═══ Quoted passage ═══

In a recent video from the labor law channel Laboroteca, hosted by Ignacio Solsona, the discussion centers on how the SMI increase echoes across multiple social security items. The channel, which has grown to more than 125,000 subscribers, emphasizes that the SMI also serves as an indicator for several social security benefits and subsidies. The discussion highlights several points:
- to determine eligibility thresholds for various benefits
- maximum amounts paid by FOGASA
- income limits for self-employment retirees qualifying for a pension
- income limits for unemployment subsidy recipients
- role as an indicator for other pensions, such as orphan benefits or support for other relatives
It raises the question of how the SMI increase affects subsidies for individuals over 52 years old. Unemployment benefit recipients, as defined by SEPE, cannot have income exceeding 75% of the current SMI.

═══ Data extract ═══

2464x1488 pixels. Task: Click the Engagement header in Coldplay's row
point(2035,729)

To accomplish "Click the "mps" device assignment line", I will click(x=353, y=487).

═══

Challenges
**A)** In the text on the SMI increase, what is the income limit, as defined by SEPE, for unemployment benefit recipients?
**B)** Pick up the text on the SMI increase after its final sentence and carry it forward.

Written responses
**A)** Their income cannot exceed 75% of the current SMI.

**B)**
Solsona also notes the historical limit of 810 euros gross per month for 2023, since the excess payments were pro-rated separately. With the 5% SMI increase, the subsidy threshold for 2024 rises to 850.5 euros gross per month.
Put simply, anyone who benefits from or applies for SEPE assistance and is over 52 should know they must not have a monthly gross income above 850.5 euros. This adjustment could represent a meaningful shift for many unemployed individuals over 52 who qualify for support.